大石航樹
公開日 2023/1/29(日)
参考文献
Study: Some Tropical Pitcher Plants Capture Mammal Droppings
https://www.sci.news/biology/tropical-pitcher-plants-mammal-droppings-11582.html
Eating poo is a super effective way for carnivorous plants to get their nutrients
https://cosmosmagazine.com/nature/carnivorous-plants-scat-pitcher-tree-shrew/
Why Tree Shrews Lick the Inside of Their Toilet(2017)
https://sites.evergreen.edu/plantchemeco/why-tree-shrews-lick-the-inside-of-their-toilet/
元論文
Capture of mammal excreta by Nepenthes is an effective heterotrophic nutrition strategy
https://academic.oup.com/aob/article/130/7/927/6779531

ウツボカズラは、コップ状の葉の底に溜まった消化液で虫を溶かし、栄養分を吸収する食虫植物です。

ところが、東南アジアの高地に生息するウツボカズラは、餌となる昆虫の数が少ないために動物の排泄物から養分を摂取しているというのです。

「食料がなくて動物の糞を食べているなんて可哀想に…」と思ってしまいますが、実は私たちの想像と状況はまるで違うようです。

豪カーティン大学(Curtin University)、ビクトリア州王立植物園(RBGV)の研究により、フン食のウツボカズラは普通の昆虫食のウツボカズラに比べて、栄養状態が優れていることが判明したのです。

この種は主要な栄養素である「窒素」の獲得量が通常種より2倍以上も多かったとのこと。

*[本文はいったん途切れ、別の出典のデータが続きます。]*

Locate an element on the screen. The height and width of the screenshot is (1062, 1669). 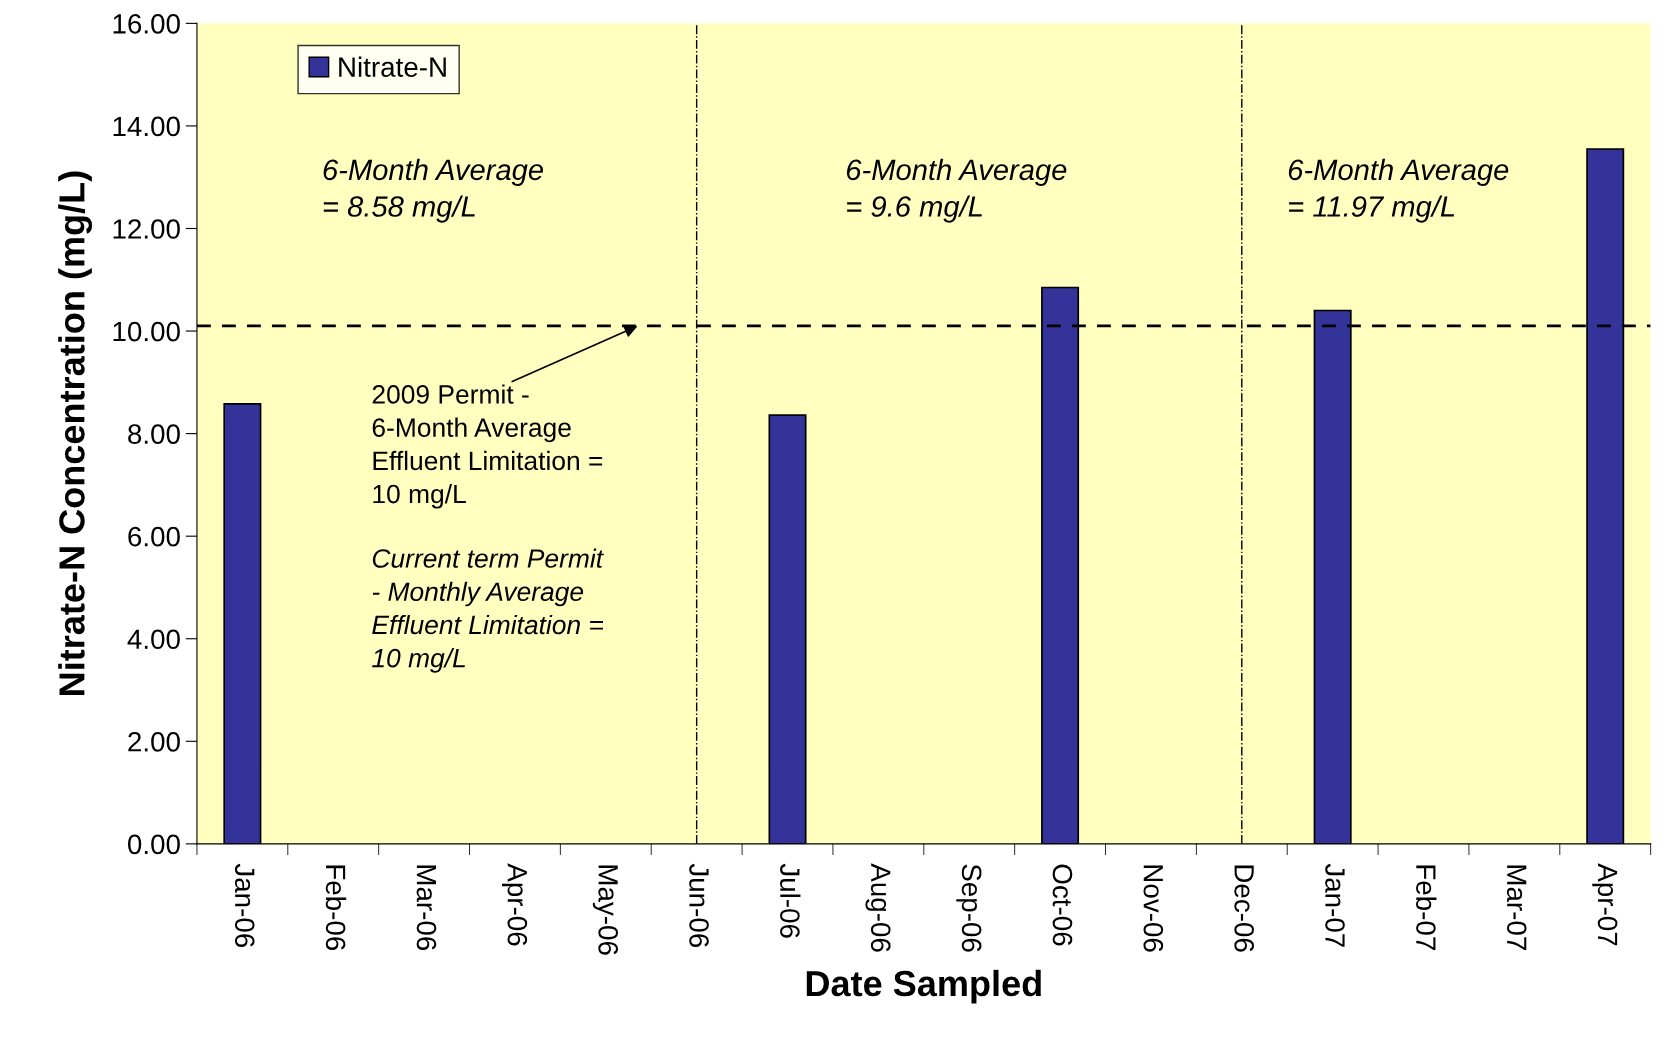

研究の詳細は、2022年10月28日付で科学雑誌『Annals of Botany』に掲載されています。







ウンチを養分に変える「森のトイレ」?

植物は一般に、根っこを通して土から窒素や炭素などの栄養分を取り込みます。

しかし、土壌が痩せていたり栄養分に乏しい場所だと、植物はまともに生きていけません。

そこで捕獲した昆虫から栄養素を摂取する「食虫植物」が進化してきたのです。

その中でも代表的なウツボカズラ属(Nepenthes)は、東南アジアの熱帯雨林に広く分布し、丸く膨らんだ捕虫袋を最大の武器とします。

フタに当たる葉っぱから分泌された蜜で昆虫を誘い、寄ってきた虫たちが足を滑らせて捕虫袋に落ちると、底に溜まった消化液で溶かして栄養分を吸収するのです。

ところが、ボルネオ島の高地に分布するウツボカズラの中には、キネズミ(treeshrew)の落としたフンから栄養素を摂取する種がいくつか存在します。

この事実が最初に発覚したのは2009年のことで、ウツボカズラに寄ってきたヤマツパイ(mountain tree shrew)の観察から判明しました。

ヤマツパイとは、登木目(Scandentia)に分類される小型哺乳類で、東南アジアの熱帯雨林に生息し、樹上性で細身のリスのような見た目をしています。

彼らは頻繁にウツボカズラを訪れ、フタ状の葉っぱの蜜を舐めとった後、捕虫袋の穴の中にウンチをしていくのです。

その見た目や形状から、ウツボカズラをトイレだと思っているのかもしれません。

さらにその後の調査で、コウモリやメグロメジロといった鳥類も同様の行動を取ることが分かりました。